§ Task brief
Copy out the rows verbatim, beginning at the line that contains "Click the Duplicate Objects button" and continuing through the final line of the rows, with both ends included.
◆ ◆ ◆ ◆
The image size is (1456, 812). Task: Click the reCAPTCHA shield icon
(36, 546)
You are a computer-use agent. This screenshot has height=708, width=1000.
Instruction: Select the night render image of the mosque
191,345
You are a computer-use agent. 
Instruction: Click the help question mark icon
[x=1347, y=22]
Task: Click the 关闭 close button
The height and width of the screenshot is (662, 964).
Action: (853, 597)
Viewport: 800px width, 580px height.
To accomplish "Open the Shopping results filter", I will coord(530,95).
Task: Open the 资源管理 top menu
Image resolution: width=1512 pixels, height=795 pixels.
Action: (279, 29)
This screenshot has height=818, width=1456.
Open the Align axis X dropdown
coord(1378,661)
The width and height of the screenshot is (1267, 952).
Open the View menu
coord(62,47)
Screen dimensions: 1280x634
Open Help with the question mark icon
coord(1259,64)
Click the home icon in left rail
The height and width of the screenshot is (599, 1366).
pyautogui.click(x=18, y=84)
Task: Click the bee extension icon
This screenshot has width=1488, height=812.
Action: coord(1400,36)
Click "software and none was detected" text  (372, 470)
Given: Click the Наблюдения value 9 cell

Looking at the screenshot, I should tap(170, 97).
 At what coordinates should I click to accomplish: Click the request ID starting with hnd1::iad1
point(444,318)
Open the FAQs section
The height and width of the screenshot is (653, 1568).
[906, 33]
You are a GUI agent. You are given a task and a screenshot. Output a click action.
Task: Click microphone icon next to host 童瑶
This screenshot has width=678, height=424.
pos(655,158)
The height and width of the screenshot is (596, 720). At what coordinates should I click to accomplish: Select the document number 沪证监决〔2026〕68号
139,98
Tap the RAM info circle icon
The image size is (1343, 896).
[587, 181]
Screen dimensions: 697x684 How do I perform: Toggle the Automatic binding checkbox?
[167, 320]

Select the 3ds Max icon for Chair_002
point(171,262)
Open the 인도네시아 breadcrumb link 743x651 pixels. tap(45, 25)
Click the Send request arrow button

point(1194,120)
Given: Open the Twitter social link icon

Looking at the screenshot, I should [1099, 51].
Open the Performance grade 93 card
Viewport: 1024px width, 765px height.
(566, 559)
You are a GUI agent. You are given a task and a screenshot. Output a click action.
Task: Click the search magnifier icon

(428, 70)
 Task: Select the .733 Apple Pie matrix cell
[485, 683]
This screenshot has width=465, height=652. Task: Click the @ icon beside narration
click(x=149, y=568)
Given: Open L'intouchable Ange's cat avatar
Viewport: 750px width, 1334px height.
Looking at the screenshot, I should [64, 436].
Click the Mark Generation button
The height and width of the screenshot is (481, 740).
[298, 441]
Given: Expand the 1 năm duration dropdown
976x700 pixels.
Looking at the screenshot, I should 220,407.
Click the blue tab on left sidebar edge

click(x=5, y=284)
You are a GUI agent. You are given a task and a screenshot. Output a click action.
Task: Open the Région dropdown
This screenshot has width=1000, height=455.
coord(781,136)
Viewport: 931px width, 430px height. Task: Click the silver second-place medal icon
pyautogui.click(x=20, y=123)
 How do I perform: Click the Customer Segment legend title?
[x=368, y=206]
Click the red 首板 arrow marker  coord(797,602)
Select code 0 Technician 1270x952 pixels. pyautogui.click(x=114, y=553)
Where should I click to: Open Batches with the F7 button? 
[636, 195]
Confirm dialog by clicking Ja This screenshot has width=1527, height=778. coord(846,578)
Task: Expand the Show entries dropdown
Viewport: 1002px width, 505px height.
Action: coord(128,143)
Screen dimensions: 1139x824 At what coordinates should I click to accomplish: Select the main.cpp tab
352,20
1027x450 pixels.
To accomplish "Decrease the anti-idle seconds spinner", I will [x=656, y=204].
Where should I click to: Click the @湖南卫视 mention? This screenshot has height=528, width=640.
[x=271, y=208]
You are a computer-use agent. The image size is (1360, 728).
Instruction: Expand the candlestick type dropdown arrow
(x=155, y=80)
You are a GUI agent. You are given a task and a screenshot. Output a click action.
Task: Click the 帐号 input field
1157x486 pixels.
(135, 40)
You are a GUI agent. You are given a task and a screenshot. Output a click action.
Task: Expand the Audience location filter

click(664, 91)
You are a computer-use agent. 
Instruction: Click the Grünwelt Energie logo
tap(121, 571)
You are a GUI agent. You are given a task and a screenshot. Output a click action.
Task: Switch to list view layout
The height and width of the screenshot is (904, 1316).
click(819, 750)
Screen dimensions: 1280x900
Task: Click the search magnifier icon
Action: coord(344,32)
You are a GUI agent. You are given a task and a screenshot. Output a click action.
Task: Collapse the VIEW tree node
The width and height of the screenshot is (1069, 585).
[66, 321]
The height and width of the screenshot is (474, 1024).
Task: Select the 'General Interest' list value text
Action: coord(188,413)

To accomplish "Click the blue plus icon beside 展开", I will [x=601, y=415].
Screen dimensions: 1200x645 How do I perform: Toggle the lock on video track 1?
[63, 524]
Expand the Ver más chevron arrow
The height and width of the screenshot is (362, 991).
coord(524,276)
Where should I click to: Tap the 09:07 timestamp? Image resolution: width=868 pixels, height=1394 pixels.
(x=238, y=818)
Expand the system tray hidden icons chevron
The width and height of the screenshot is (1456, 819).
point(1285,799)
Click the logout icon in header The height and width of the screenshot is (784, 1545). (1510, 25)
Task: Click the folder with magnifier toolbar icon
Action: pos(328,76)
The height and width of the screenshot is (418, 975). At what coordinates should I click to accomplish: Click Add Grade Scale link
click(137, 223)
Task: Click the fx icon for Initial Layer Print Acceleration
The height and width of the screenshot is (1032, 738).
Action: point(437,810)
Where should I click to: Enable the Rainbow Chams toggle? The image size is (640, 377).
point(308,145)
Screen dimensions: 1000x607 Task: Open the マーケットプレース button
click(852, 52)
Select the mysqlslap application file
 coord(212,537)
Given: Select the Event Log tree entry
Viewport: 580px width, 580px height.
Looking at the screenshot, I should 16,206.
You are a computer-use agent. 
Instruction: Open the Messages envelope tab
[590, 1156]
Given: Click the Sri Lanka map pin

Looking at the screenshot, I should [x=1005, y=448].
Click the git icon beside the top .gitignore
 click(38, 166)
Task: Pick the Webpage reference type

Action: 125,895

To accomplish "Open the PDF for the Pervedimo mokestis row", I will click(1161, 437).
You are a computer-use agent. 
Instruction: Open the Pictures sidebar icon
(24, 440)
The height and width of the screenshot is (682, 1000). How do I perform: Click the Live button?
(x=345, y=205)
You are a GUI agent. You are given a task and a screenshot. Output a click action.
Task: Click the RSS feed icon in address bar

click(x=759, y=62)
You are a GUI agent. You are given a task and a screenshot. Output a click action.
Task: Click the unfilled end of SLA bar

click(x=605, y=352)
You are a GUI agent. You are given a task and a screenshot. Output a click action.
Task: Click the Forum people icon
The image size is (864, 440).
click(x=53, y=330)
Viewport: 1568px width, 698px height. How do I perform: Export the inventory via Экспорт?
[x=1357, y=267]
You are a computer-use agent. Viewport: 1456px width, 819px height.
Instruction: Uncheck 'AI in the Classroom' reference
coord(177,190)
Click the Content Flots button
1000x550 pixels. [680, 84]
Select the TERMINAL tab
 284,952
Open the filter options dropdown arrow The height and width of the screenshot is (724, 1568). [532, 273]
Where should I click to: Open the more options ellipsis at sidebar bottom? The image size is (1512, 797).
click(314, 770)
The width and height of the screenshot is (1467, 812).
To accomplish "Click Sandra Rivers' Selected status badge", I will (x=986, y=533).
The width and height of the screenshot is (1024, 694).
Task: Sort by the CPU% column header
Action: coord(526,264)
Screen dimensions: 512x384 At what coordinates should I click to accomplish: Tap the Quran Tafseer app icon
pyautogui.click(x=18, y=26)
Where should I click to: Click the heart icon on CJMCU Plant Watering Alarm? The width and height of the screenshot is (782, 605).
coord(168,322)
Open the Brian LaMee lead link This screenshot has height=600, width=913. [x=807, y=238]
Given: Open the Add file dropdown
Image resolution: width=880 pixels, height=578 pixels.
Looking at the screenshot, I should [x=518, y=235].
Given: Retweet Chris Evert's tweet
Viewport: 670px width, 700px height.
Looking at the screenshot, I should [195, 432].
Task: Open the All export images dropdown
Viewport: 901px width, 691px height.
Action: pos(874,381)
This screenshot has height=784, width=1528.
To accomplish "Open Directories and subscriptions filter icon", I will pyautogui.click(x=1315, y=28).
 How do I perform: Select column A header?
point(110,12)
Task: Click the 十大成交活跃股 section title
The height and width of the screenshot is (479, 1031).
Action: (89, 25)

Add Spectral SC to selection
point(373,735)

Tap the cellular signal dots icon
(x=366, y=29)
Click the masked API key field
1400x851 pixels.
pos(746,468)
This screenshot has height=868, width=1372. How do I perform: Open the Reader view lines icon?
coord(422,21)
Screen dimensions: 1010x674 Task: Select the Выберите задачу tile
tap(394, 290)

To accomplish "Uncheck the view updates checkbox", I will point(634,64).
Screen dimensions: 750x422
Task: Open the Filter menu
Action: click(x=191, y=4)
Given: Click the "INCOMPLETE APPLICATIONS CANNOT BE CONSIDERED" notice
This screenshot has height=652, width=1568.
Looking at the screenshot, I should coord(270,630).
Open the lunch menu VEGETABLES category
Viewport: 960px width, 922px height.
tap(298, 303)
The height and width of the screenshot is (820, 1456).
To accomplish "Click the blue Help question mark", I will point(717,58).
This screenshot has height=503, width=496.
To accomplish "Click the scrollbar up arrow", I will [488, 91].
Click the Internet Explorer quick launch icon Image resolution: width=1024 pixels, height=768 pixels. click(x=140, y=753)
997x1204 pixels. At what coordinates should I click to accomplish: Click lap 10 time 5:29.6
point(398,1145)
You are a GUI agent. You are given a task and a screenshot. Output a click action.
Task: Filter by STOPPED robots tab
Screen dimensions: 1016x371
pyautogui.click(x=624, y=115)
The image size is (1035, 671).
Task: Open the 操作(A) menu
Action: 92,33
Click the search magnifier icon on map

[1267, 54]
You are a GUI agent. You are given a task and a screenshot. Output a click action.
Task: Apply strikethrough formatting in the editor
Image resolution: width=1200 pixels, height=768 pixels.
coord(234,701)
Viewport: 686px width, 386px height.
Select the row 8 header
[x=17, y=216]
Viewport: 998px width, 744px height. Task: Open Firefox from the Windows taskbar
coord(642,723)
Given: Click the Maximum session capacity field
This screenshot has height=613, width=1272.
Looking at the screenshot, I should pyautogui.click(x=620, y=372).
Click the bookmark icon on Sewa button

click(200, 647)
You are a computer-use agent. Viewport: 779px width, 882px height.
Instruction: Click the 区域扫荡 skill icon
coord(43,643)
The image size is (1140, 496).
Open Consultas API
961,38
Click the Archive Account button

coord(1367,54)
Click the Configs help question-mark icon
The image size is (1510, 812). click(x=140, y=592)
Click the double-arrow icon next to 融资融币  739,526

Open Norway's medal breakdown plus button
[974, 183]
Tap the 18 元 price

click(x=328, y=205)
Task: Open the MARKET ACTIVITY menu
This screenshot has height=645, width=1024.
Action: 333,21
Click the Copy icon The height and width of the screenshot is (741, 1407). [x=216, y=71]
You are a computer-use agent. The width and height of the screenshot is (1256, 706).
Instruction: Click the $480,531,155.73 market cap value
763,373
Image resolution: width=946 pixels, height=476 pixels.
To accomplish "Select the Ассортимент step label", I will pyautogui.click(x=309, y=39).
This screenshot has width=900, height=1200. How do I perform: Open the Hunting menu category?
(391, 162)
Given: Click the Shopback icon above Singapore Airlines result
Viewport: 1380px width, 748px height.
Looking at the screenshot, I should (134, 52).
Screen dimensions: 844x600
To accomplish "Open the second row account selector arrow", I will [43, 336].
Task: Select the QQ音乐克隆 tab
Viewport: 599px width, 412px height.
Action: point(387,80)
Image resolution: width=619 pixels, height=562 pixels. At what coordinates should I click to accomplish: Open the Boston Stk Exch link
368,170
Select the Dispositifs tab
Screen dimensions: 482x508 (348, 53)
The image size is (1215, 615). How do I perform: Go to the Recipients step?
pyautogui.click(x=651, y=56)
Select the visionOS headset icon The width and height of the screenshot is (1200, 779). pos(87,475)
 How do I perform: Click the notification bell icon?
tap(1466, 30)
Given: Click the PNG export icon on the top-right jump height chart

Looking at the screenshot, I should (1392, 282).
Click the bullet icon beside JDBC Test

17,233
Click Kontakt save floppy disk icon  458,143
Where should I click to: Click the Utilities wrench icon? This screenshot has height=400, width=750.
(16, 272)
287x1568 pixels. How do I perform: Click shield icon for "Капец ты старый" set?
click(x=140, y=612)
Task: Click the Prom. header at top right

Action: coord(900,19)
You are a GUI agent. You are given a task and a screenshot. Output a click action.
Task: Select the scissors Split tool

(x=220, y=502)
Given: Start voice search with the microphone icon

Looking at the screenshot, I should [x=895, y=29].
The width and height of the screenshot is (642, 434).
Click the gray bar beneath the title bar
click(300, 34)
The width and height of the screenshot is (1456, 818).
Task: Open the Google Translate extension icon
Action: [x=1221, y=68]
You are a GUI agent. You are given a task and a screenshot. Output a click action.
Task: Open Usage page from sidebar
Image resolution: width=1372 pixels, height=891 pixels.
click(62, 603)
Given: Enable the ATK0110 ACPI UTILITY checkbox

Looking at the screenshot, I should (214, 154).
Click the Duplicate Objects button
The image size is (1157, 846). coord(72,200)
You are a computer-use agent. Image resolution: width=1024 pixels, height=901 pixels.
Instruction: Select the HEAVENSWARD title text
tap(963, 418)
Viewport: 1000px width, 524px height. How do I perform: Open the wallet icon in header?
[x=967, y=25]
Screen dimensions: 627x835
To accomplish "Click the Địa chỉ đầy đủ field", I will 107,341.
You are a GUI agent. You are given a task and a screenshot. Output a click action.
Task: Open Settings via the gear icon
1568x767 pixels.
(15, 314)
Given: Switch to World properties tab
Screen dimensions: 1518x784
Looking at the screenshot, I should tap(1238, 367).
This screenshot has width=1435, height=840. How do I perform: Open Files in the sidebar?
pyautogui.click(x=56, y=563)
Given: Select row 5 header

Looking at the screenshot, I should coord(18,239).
◆ ◆ ◆ ◆
§ Answer
Click the Duplicate Objects button
The image size is (1157, 846). coord(72,200)
You are a computer-use agent. Image resolution: width=1024 pixels, height=901 pixels.
Instruction: Select the HEAVENSWARD title text
tap(963, 418)
Viewport: 1000px width, 524px height. How do I perform: Open the wallet icon in header?
[x=967, y=25]
Screen dimensions: 627x835
To accomplish "Click the Địa chỉ đầy đủ field", I will 107,341.
You are a GUI agent. You are given a task and a screenshot. Output a click action.
Task: Open Settings via the gear icon
1568x767 pixels.
(15, 314)
Given: Switch to World properties tab
Screen dimensions: 1518x784
Looking at the screenshot, I should tap(1238, 367).
This screenshot has width=1435, height=840. How do I perform: Open Files in the sidebar?
pyautogui.click(x=56, y=563)
Given: Select row 5 header

Looking at the screenshot, I should coord(18,239).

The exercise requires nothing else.